START Available records

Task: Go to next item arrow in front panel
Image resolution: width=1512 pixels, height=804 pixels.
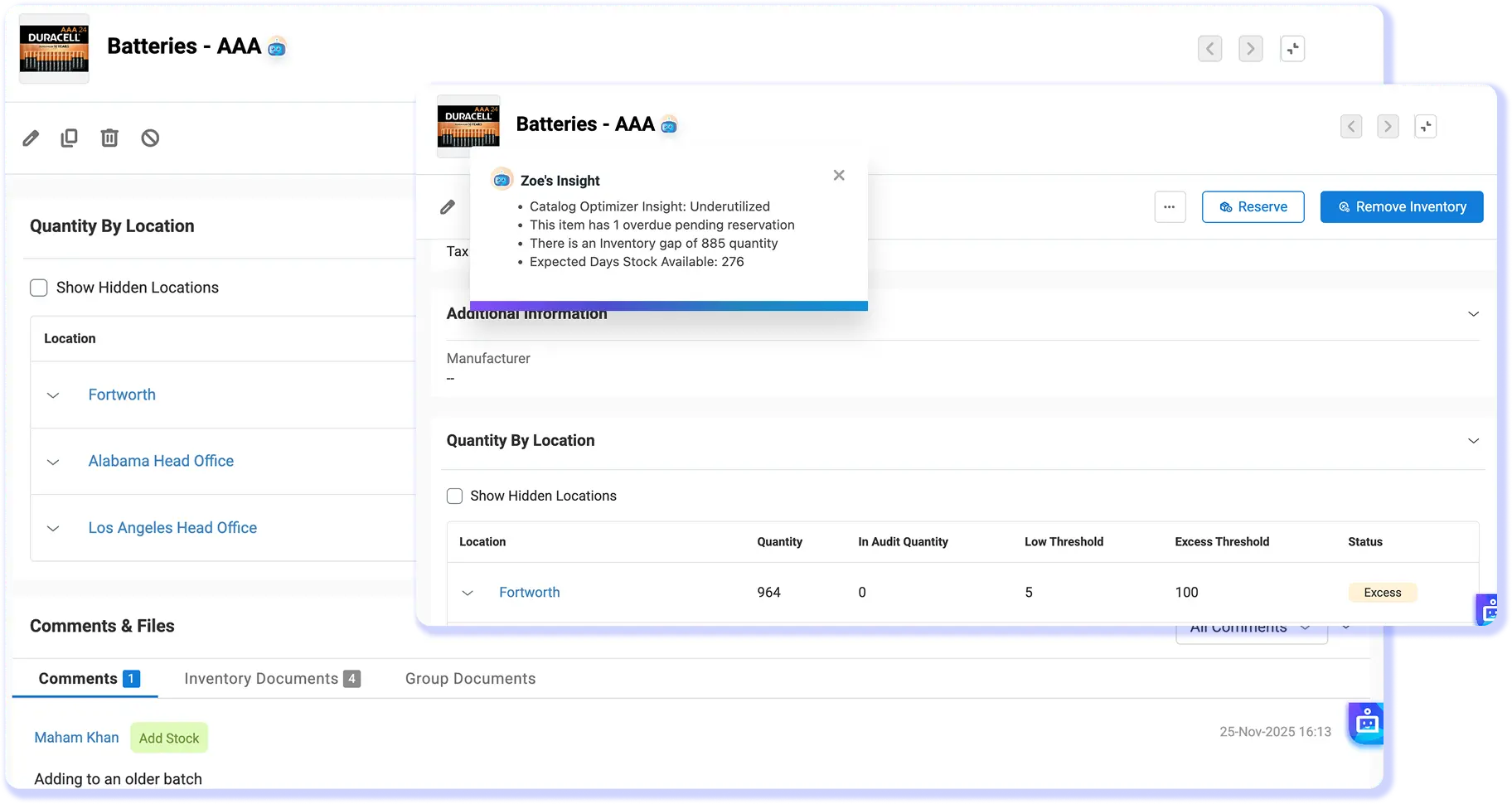Action: (1388, 127)
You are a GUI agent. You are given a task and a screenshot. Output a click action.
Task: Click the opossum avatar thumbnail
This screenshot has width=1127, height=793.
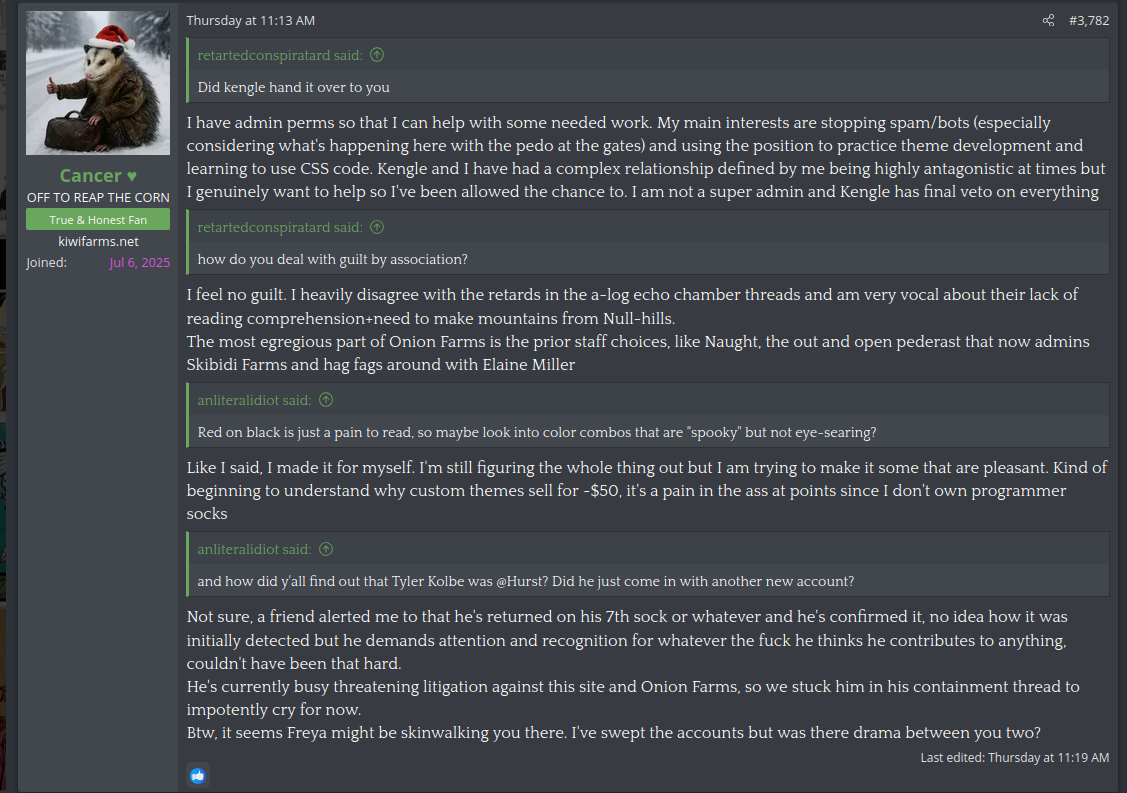(x=97, y=82)
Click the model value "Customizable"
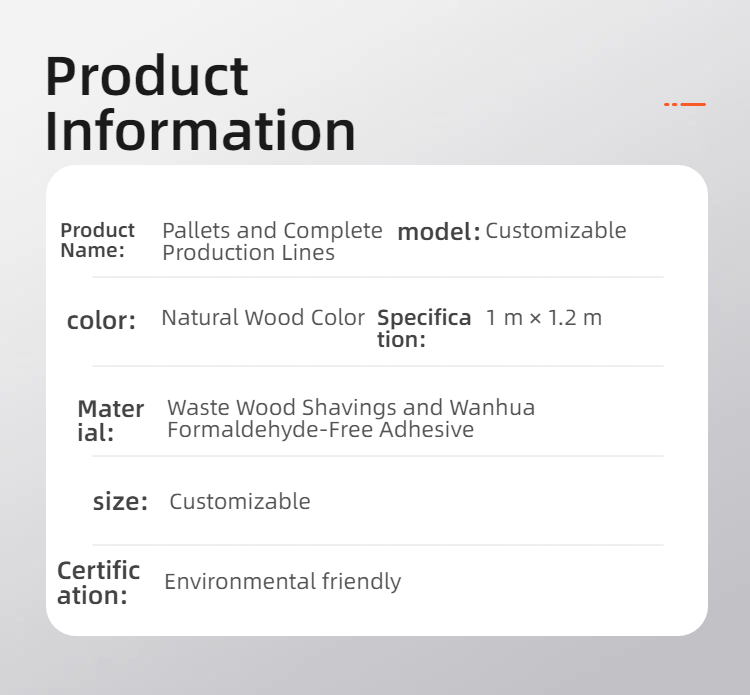This screenshot has width=750, height=695. point(556,231)
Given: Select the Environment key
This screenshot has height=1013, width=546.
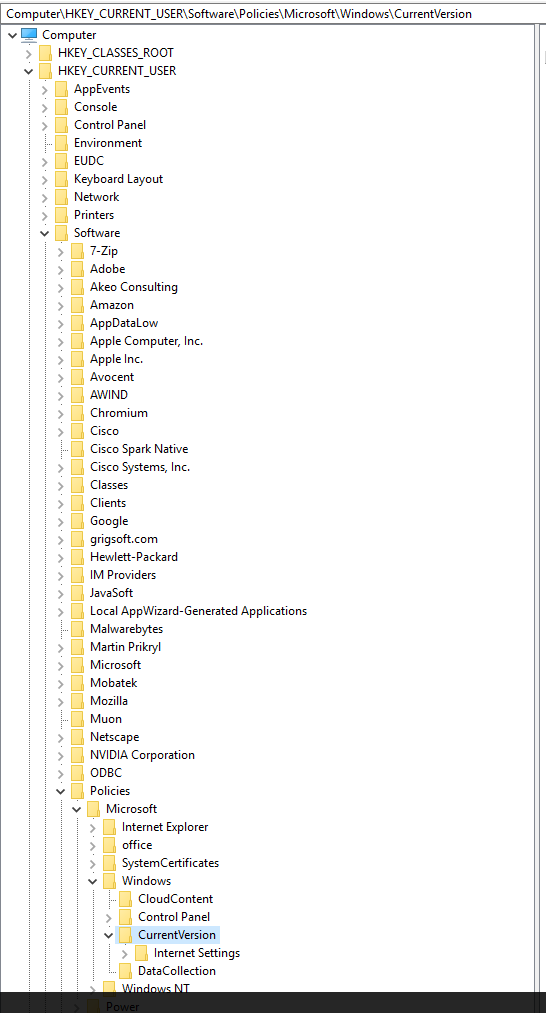Looking at the screenshot, I should click(108, 143).
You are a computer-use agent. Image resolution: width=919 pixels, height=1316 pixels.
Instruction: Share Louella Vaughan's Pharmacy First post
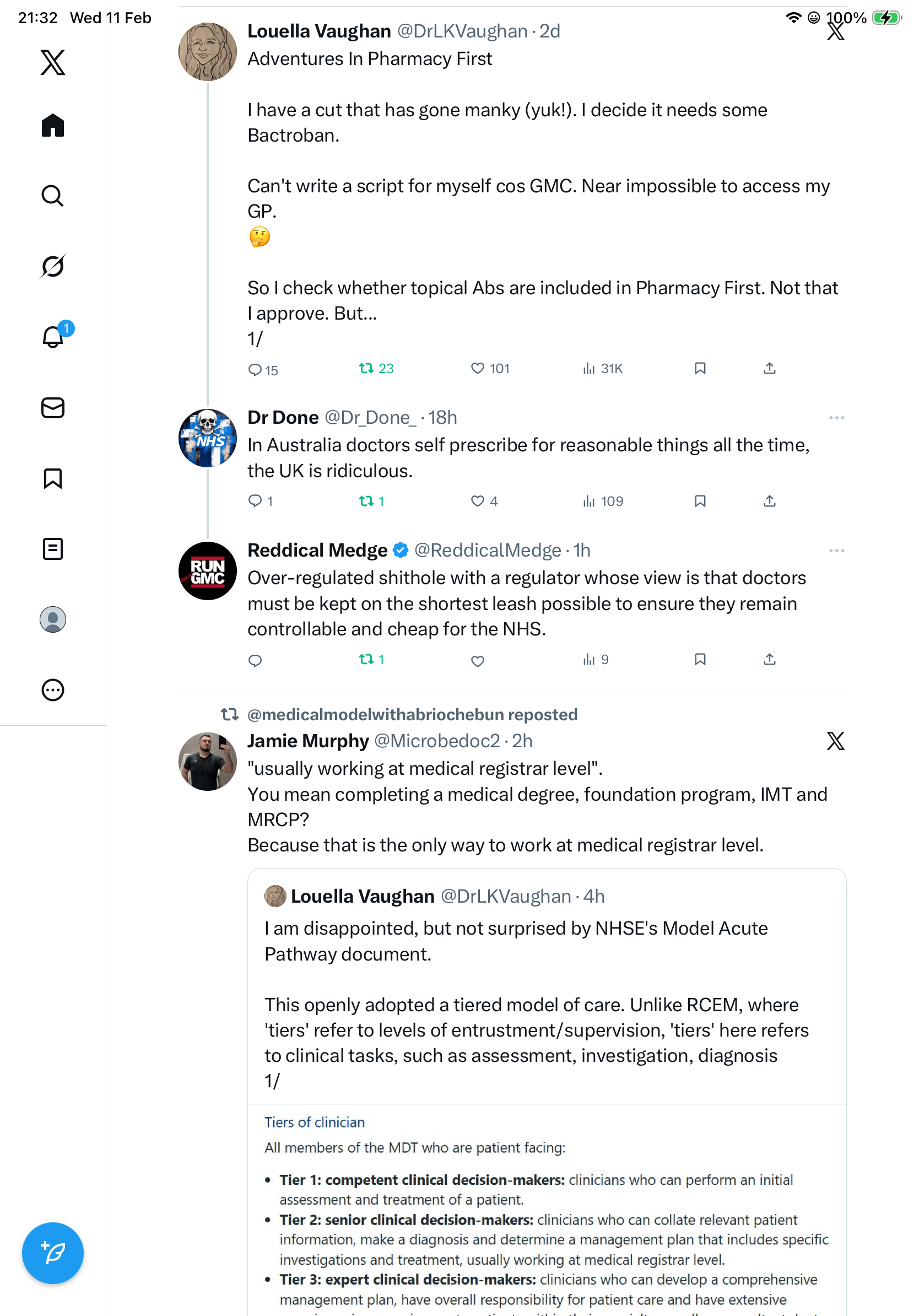coord(770,369)
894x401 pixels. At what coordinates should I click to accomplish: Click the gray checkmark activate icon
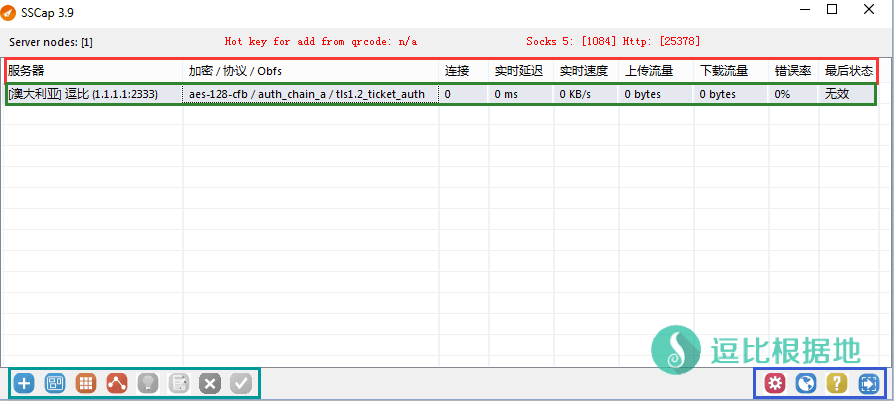(240, 383)
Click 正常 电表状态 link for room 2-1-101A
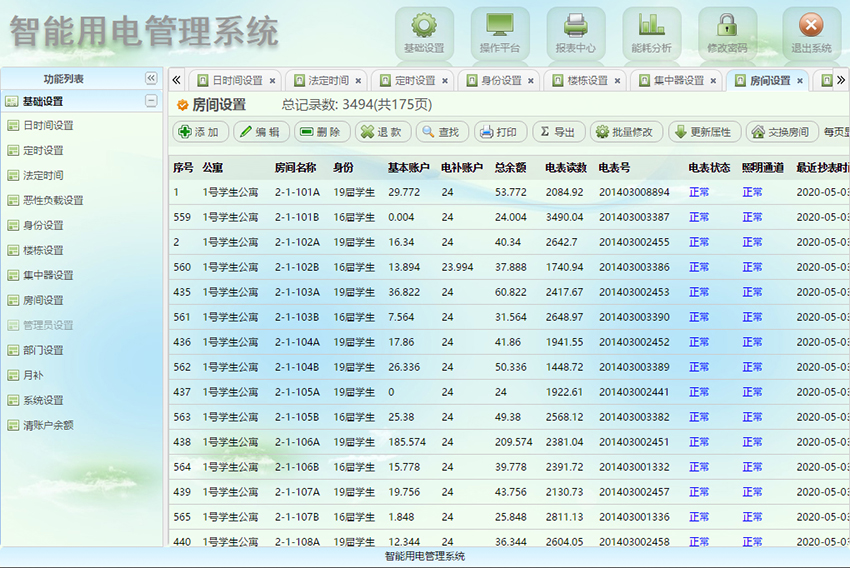This screenshot has width=850, height=568. click(x=699, y=192)
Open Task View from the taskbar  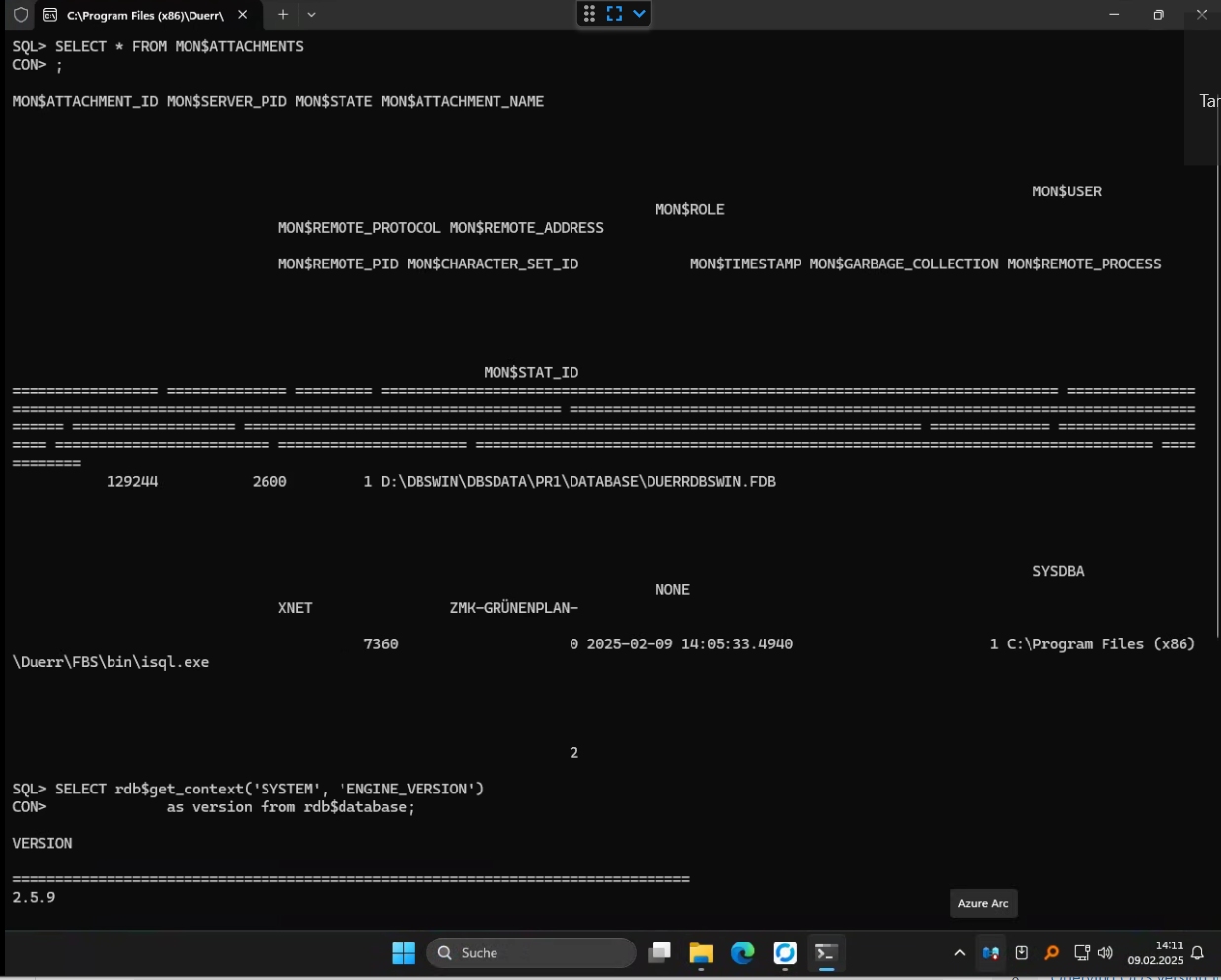(658, 952)
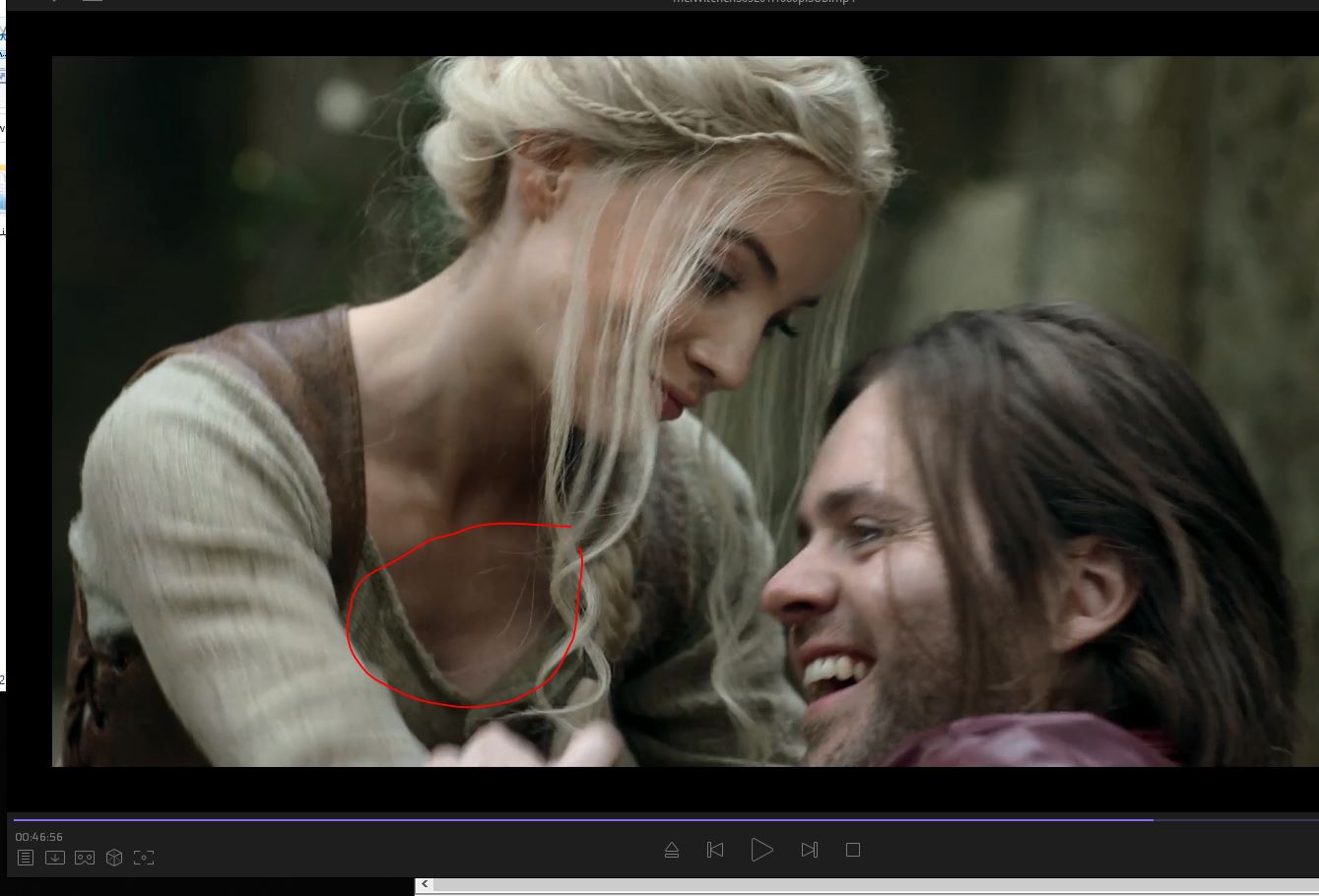This screenshot has height=896, width=1319.
Task: Open the hamburger menu at top left
Action: pyautogui.click(x=92, y=2)
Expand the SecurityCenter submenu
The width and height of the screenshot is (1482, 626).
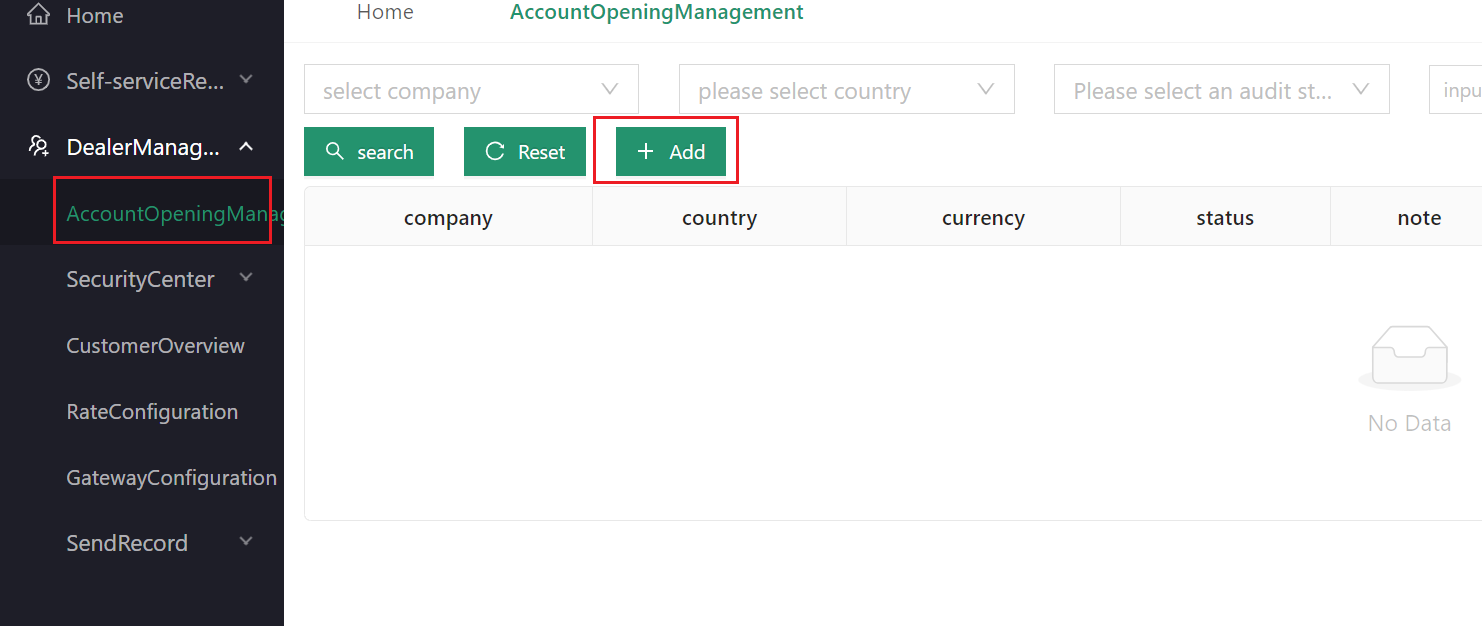pos(246,278)
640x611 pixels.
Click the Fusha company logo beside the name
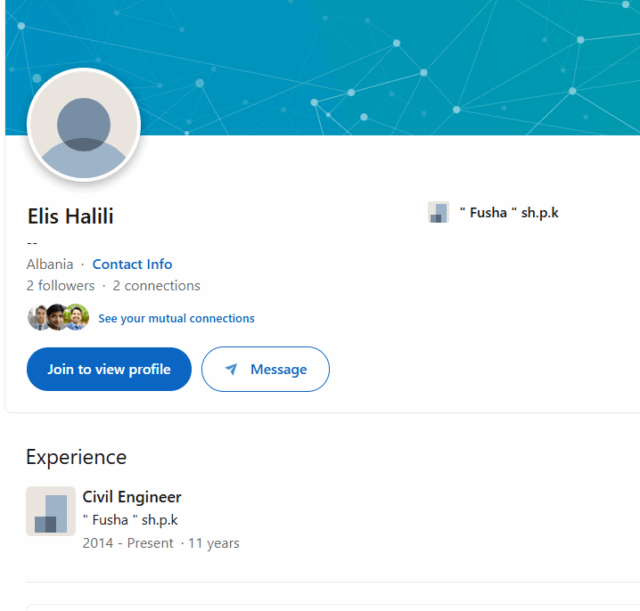(438, 212)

END Available records

What this task involves: Looking at the records above, count the lines where the word "agent" appears. State only the number.

Result for this task: 2